In the present study, we aimed to improve early bedside evaluation of volume status using biomarkers and a simple test of bioreactance, which mirrors stroke volume before and after “self transfusion” of fluid following passive leg raise [12]. Our findings following this test were in concert with expert opinion in six of the eight patients. To our knowledge, this method has not previously been studied in severe hyponatremic patients, and our outcome suggests further studies to validate our findings. Bioreactance may aid in determination of volume status in hyponatremic patients and perhaps also be an instrument to further understanding of the complex relationship between volume status and sodium in multifactorial hyponatremia.
Apelin levels were significantly higher in hypo- than euvolemic, hyponatremic patients, and none of our studied hypovolemic patients displayed a value below 250 nmol/l. This may mirror that a normal physiological response to hyponatremia or hypovolemia requires crosstalk between vasopressin and apelin, not present in SIADH patients [11].
Vasopressin levels, evaluated by analysing copeptin were similar in hypo- and euvolemic hyponatremia, confirming findings in previous studies [6] [7].
Regarding hypovolemia, our findings are in concert with those of a previous study, where Urwyler et al. found higher plasma apelin levels in patients with nephrogenic diabetes insipidus, however, no previous study has found differences in apelin between hypo- and euvolemic hyponatremia [22]. The outcome of our small pilot study, thus indicates that apelin could be a useful marker for differentiating between hypo- and euvolemia in the early management of hyponatremia.
In a routine clinical management perspective, differentiation based on apelin concentration may be preferable to bioreactance measurements, as the former is easily accessible by a single blood sample. In contrast, a bioreactance measurement not only is more time-consuming but also requires a device and individual skills to handle it.
The main limitation of our study is the number of patients included. However, a positive outcome of the hypothesis in a small prospective study might indicate a high clinical relevance, which should be confirmed in further studies.
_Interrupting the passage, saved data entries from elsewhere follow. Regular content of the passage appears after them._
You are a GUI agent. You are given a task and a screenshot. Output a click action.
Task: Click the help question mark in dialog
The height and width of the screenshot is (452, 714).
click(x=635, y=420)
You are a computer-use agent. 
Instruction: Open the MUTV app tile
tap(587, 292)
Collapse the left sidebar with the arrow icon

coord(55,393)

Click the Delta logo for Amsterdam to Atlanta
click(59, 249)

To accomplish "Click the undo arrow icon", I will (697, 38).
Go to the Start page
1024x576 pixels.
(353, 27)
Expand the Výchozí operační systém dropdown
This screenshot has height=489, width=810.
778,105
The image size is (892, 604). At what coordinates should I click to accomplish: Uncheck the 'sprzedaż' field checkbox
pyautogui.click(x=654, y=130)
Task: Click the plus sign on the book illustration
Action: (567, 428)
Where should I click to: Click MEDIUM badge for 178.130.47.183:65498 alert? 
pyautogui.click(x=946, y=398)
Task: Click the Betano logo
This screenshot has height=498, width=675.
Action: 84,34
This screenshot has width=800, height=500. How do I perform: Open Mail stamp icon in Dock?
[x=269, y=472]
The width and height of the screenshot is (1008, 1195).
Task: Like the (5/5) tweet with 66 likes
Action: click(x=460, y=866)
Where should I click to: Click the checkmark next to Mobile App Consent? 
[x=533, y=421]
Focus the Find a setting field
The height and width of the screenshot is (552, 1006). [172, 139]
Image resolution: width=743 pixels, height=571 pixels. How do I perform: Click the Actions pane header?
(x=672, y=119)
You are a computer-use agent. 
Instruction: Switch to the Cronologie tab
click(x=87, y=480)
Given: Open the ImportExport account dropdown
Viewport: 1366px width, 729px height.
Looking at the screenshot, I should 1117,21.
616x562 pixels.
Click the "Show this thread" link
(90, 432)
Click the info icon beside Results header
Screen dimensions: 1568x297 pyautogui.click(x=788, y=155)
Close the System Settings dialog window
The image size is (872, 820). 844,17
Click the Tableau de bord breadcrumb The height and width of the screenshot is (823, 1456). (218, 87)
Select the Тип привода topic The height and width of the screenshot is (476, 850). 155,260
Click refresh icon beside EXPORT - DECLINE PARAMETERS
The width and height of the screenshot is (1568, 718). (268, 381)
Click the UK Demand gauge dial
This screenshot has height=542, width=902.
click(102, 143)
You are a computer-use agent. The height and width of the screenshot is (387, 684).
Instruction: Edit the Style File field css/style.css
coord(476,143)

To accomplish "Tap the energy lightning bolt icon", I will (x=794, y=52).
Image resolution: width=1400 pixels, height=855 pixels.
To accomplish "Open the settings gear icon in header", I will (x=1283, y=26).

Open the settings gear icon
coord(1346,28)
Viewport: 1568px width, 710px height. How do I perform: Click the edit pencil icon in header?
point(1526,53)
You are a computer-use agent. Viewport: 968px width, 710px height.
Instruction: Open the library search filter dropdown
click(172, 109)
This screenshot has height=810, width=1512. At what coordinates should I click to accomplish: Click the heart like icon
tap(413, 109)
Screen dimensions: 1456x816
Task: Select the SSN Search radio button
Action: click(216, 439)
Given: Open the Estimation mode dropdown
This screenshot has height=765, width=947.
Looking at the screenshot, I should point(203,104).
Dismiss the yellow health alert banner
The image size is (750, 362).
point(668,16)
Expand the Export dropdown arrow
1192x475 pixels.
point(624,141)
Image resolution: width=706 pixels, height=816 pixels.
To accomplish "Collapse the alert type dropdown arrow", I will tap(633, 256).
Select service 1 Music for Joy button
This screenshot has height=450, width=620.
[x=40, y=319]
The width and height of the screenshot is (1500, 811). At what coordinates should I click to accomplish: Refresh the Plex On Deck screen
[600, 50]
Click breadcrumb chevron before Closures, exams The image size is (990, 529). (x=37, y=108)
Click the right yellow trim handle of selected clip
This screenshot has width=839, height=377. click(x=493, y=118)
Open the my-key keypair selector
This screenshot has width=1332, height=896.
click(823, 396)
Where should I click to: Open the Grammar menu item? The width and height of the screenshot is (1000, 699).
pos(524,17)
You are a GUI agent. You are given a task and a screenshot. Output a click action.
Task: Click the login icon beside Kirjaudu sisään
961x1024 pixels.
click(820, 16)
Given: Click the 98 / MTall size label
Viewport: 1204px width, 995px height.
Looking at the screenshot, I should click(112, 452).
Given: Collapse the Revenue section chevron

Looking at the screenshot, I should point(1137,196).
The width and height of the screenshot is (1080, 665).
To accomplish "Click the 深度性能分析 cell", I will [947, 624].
In conclusion, our small pilot study indicates that apelin seems to be a promising future tool in the early management of severe hyponatremia. Bioreactance measurements may offer a supplement to bedside evaluation of volume status.
Acknowledgements
We would like to thank R.N. Margit Bergström, Widet Gallo and the staff and patients in the Emergency Department, Skane University Hospital, for assistance and cooperation.
Funding
Funding was obtained from Lund University Infrastructure Grant 2020-2024, the Swedish Research Council; Region Skane-ALF/ Skane University Hospital, Knut and Alice Wallenberg Foundation; the Göran Gustafsson Foundation; the Swedish Heart- and Lung Foundation, European Research Council ERC-AdG-2019-885003 and the Novo Nordisk Foundation. Investigator initiated grant from Otsuka Pharmaceuticals.
Disclosure Summary
Dr. Olsson has served as a consultant in educational activities arranged by Otsuka Pharma Scandinavia AB. The study was partly financed by Investigator Initiated Study Agreement with Otsuka pharmaceuticals.